**Work task:**
Find the line containing "Task: Select the Effect tab" in the listing below. Repeat it exactly, along with each following line up to and including the one containing "The width and height of the screenshot is (722, 421).".

**Task data:**
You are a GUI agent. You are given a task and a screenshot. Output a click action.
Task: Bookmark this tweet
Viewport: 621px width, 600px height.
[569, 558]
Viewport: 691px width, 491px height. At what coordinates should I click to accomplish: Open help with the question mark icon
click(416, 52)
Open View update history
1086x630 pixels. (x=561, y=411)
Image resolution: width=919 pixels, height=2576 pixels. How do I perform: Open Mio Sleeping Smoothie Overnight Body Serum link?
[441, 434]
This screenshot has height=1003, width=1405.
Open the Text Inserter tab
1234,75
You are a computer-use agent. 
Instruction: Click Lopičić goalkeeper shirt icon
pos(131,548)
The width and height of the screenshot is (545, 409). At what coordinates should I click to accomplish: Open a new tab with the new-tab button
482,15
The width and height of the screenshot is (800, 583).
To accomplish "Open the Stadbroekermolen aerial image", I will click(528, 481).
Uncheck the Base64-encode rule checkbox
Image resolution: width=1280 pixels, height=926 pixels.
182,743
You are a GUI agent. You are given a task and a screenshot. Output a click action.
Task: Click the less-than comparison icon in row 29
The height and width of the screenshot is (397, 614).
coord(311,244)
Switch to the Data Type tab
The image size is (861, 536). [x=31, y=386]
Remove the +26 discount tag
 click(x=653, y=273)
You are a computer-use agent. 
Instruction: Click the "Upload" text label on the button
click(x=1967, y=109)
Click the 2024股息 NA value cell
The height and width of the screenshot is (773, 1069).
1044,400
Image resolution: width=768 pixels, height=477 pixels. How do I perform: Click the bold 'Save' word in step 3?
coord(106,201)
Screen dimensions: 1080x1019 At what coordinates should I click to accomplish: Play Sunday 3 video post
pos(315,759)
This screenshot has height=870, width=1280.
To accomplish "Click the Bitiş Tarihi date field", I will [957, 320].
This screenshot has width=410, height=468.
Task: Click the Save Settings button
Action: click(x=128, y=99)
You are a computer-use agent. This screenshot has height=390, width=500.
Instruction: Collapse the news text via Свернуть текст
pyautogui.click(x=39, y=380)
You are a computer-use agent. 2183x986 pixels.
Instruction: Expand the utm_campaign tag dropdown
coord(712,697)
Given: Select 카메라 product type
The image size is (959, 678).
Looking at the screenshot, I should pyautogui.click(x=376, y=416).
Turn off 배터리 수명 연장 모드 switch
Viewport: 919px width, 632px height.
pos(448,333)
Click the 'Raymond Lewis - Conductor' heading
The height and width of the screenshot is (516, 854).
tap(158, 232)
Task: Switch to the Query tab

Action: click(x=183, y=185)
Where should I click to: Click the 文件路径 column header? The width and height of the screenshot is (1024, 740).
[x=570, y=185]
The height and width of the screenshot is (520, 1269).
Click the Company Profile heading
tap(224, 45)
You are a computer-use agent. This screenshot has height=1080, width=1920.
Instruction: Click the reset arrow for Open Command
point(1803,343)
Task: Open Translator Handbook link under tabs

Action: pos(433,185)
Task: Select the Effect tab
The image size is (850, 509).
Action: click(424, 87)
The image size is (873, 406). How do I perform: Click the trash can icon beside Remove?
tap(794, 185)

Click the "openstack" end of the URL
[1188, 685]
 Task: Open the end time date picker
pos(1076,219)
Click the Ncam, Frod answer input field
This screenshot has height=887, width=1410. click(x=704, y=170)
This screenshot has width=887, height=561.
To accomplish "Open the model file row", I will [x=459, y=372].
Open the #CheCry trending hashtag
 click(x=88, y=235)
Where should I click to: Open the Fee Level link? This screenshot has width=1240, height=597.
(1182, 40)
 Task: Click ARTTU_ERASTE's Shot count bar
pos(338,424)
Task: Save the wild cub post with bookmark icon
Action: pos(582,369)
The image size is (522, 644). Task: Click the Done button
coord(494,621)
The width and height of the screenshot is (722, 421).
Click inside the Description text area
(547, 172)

**Solution for this task:**
Task: Select the Effect tab
The image size is (850, 509).
Action: click(424, 87)
The image size is (873, 406). How do I perform: Click the trash can icon beside Remove?
tap(794, 185)

Click the "openstack" end of the URL
[1188, 685]
 Task: Open the end time date picker
pos(1076,219)
Click the Ncam, Frod answer input field
This screenshot has height=887, width=1410. click(x=704, y=170)
This screenshot has width=887, height=561.
To accomplish "Open the model file row", I will [x=459, y=372].
Open the #CheCry trending hashtag
 click(x=88, y=235)
Where should I click to: Open the Fee Level link? This screenshot has width=1240, height=597.
(1182, 40)
 Task: Click ARTTU_ERASTE's Shot count bar
pos(338,424)
Task: Save the wild cub post with bookmark icon
Action: pos(582,369)
The image size is (522, 644). Task: Click the Done button
coord(494,621)
The width and height of the screenshot is (722, 421).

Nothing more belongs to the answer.